Türkleri ekonomik çöküş, nükleer silahlar ve AIDS korkutuyor

MERKEZİ Washington’da olan German Marshall Fonu, ABD ve Türkiye’nin de bulunduğu 10 Avrupa ülkesinde kamuoyu araştırması yapmış.

‘Transatlantik Eğilimler 2005 Araştırması’nda çok sayıda ilginç bulgu var.

Türkiye açısından en çarpıcı olanı şu:

Avrupa Birliği’ne destek geçen yıl yüzde 73 iken bu yıl yüzde 63.

Yani artık ‘halkın yüzde 70’i AB’yi destekliyor’ dememiz mümkün değil.

Peki Avrupalıların üyeliğimize bakışı ne?

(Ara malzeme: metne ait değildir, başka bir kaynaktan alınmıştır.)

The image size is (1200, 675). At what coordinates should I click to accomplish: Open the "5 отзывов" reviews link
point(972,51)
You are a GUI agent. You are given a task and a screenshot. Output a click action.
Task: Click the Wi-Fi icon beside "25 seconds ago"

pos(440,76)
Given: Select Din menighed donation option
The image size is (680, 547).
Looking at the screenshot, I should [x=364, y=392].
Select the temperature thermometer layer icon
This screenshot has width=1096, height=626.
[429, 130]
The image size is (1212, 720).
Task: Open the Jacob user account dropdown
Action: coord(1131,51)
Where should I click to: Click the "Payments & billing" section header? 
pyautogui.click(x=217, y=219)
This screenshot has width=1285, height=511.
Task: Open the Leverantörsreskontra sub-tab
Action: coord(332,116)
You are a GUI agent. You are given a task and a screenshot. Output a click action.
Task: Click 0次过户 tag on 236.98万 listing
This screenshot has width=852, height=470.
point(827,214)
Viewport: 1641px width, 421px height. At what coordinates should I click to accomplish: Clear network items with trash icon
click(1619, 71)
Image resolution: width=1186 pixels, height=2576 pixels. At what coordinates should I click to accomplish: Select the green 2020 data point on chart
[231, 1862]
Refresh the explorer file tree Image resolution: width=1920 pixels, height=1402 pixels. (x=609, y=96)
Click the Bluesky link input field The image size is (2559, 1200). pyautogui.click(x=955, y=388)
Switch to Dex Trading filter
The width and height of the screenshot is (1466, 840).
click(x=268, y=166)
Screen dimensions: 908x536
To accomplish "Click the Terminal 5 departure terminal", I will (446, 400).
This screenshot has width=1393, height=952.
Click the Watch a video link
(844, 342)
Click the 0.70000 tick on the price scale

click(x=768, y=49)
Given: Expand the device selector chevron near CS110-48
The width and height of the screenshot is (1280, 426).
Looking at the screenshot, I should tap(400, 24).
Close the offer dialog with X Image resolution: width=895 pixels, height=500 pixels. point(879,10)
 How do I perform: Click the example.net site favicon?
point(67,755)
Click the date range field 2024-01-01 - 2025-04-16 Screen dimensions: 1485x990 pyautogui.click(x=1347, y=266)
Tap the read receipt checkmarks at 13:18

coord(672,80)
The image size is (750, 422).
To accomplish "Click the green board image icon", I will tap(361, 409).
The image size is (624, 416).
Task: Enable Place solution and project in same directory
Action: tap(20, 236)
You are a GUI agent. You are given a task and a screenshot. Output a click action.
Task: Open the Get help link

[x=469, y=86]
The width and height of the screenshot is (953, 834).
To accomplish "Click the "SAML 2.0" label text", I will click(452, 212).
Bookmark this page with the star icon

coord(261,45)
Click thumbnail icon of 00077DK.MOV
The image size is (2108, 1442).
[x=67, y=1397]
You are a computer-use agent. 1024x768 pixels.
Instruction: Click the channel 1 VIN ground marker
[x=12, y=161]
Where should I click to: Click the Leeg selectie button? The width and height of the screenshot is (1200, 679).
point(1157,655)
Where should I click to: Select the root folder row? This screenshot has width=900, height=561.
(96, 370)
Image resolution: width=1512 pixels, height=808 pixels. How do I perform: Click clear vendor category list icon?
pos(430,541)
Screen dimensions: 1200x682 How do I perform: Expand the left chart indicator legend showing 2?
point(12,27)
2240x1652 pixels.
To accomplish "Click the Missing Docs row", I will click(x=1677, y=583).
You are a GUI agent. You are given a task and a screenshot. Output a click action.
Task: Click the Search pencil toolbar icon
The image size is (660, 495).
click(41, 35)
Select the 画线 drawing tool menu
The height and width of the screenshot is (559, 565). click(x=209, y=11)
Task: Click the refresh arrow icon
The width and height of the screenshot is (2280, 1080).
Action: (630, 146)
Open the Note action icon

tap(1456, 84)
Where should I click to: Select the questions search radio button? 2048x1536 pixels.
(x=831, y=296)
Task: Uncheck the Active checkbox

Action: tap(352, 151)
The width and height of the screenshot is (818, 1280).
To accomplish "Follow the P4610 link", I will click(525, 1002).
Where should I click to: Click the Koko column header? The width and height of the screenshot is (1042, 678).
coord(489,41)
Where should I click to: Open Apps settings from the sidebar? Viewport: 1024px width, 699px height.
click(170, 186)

‘Türkiye’yi istemiyoruz’ diyenlerin oranı yüzde 29.

Bu oranda da geçen yıla göre artış var.

Ancak en büyük kitle kararsızlar:

Yüzde 42.

Bu oranı lehte etkileme gibi bir avantajımız mevcut.

Peki Avrupalıların kendileri AB’ye nasıl bakıyor?

Araştırmada bu soru 100 üzerinden değerlendirilmiş.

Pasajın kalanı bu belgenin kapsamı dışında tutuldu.